B. DES ENGAGEMENTS EXTÉRIEURS DONT LA NATURE ÉVOLUE, EN DÉCALAGE AVEC LE MODÈLE DE FINANCEMENT EXISTANT

Alors qu'au-delà de leur géographie, la nature des déploiements opérationnels et des engagements extérieurs connaît des modifications profondes et est marquée par une imbrication croissante et un niveau d'engagement total élevé, le système de financement actuel apparaît de moins en moins adapté.

1. Des engagements plus intensifs en capital et mobilisant les moyens des trois armées et de différents services

Tout au long de la dernière décennie, les déploiements opérationnels à l'étranger ont connu une modification dans l'équilibre de leurs coûts.

a) Des engagements mobilisant une proportion croissante de dépenses hors personnel

Au sein des OPEX, entre 2015 et 2025, la part des dépenses de personnel a diminué, passant de 26 % à 16 %, les autres dépenses voyant leur leur part évoluer de 74 % à 84 %. Si ces deux types de dépenses ont connu une réduction de leur coût absolu (respectivement de 163 millions d'euros et de 139 millions d'euros), la baisse a été beaucoup plus marquée en proportion pour les dépenses de personnel (- 55 %) que pour les autres dépenses (- 17 %).

Ventilation des « surcoûts » des OPEX en dépenses de personnel
et en autres dépenses, en 2015, 2020 et 2025

(en pourcentage)

Source : commission des finances du Sénat, d'après les documents budgétaires

La part des dépenses hors personnel représente, pour ce qui concerne les MISSOPS sur le flanc Est, trois quarts des dépenses en 2025.

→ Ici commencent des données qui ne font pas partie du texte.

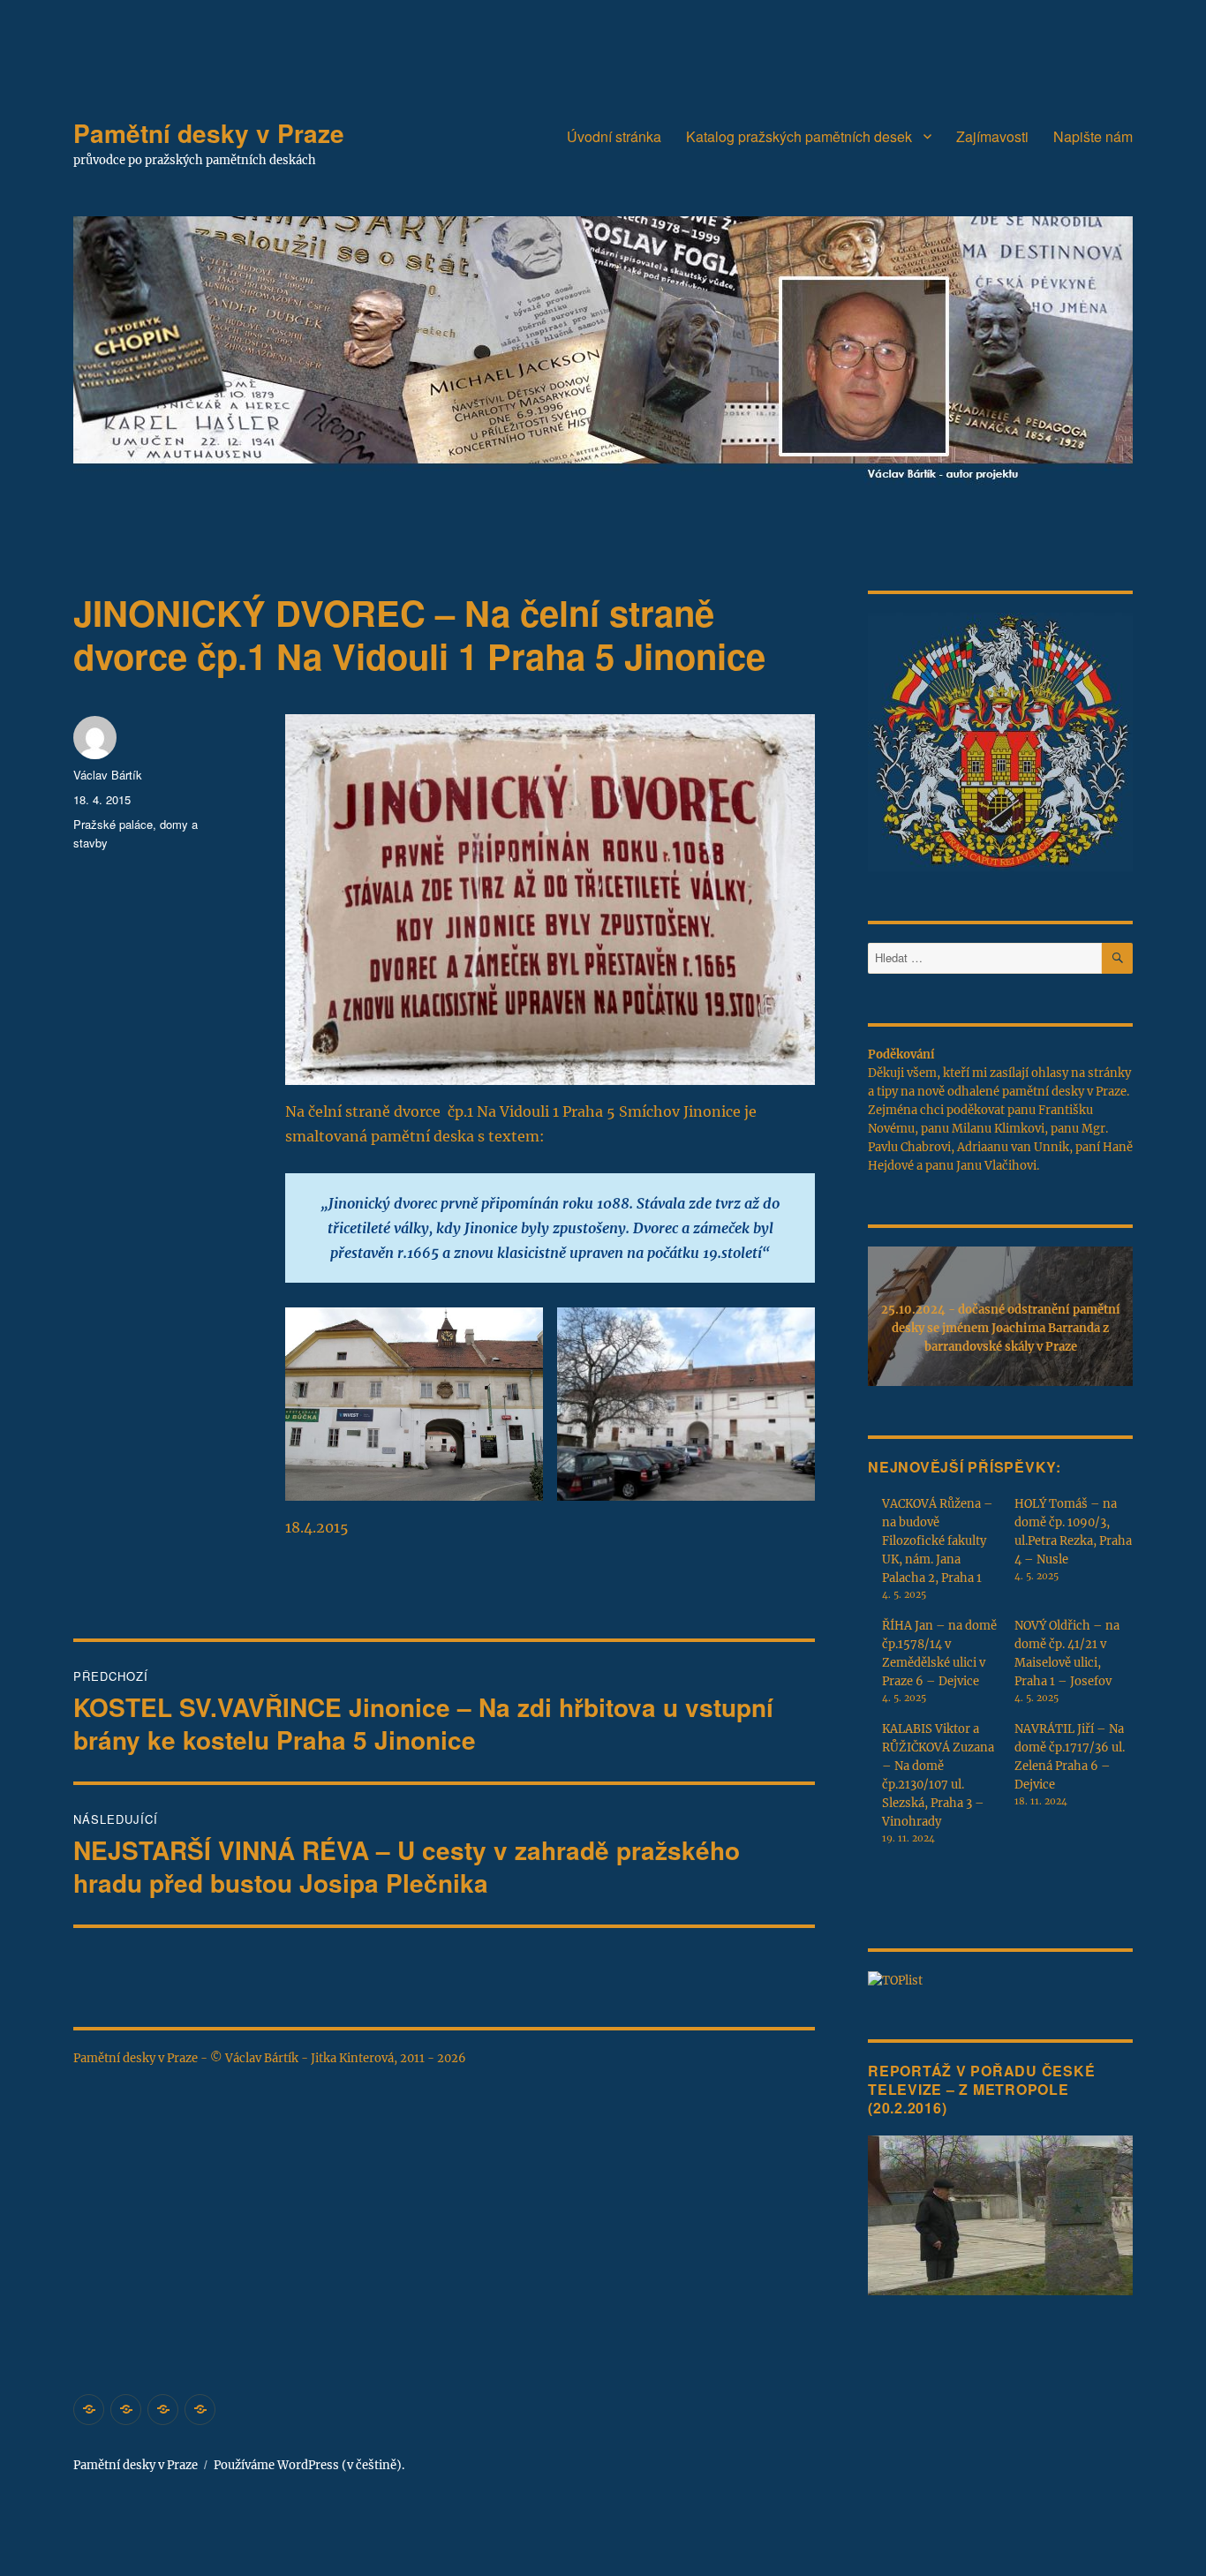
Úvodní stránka (614, 136)
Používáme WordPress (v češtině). (309, 2465)
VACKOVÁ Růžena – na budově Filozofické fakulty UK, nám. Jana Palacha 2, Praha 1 (937, 1541)
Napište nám (1093, 136)
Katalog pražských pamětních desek (799, 136)
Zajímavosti (992, 136)
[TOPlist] (895, 1979)
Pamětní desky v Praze (208, 133)
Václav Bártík (107, 774)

Ventilation des « surcoûts » des MISSOPS sur le flanc Est
en dépenses de personnel et en autres dépenses, en 2025

(en pourcentage)

Source : commission des finances du Sénat, d'après les informations du rapporteur spécial

La part croissante des dépenses hors personnel dans le cadre des déploiements opérationnels traduit un processus d'intensification en capital (en équipements) par rapport au nombre de personnels déployés. Alors que, pour les OPEX, le coût était d'environ 145 000 euros par effectif en 2015, il était de 231 000 euros en 2024, soit une hausse de près de 60 % en une dizaine d'années.

Nombre de personnels impliqués dans les OPEX, coût total et coût des OPEX
par personnel déployé en 2015, 2020 et 2024

(en nombre de personnels et en millions d'euros)

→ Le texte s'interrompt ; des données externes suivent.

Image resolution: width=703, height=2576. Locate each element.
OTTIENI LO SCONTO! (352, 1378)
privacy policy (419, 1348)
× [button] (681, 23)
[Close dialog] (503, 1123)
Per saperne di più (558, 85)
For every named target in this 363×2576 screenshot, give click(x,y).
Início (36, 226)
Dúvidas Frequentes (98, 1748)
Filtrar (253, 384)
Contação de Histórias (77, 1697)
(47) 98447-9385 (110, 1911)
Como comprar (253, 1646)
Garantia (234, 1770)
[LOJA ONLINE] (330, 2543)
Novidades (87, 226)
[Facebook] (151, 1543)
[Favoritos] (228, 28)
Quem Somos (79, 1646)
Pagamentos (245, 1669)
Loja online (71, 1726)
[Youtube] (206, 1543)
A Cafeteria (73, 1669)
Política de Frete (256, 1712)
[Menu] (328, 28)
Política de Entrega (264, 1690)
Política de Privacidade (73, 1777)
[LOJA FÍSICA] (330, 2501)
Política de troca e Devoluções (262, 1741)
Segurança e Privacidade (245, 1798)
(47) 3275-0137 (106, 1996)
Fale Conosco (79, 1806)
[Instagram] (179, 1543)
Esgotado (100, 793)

Source : commission des finances du Sénat, d'après les informations transmises au rapporteur spécial

Cette hausse traduit diverses évolutions, parmi lesquelles notamment une augmentation de la part des fonctions de soutien, de transport stratégique des matériels et de maintenance spécialisée. Entre 2015 et 2024, la part des coûts des OPEX relevant de l'entretien des matériels60(*) est passée de 17 % à 27 %61(*) et en valeur absolue de 233 millions d'euros à 313 millions d'euros, en dépit de la réduction du coût cumulé des OPEX. Cette évolution, lourde d'un point de vue financier, est cohérente, comme l'avait montré le rapporteur spécial dans un rapport récent62(*), avec le corolaire, en matière de maintenance, de la « loi d'Augustine » (du nom de Norman Augustine, l'ancien directeur de Lockheed Martin et ancien secrétaire à l'armée américaine dans les années 1970), qui désigne l'augmentation plus rapide du coût d'acquisition des systèmes d'armes que celle des budgets de défense (en euros constants). La montée en technologie et en capacités des équipements s'accompagne mécaniquement d'une hausse du coût de leur entretien, et ce en dépit d'un contexte d'OPEX moins consommateur en équipement en 2024 que lors du pic des interventions de contre-insurrection en Afrique.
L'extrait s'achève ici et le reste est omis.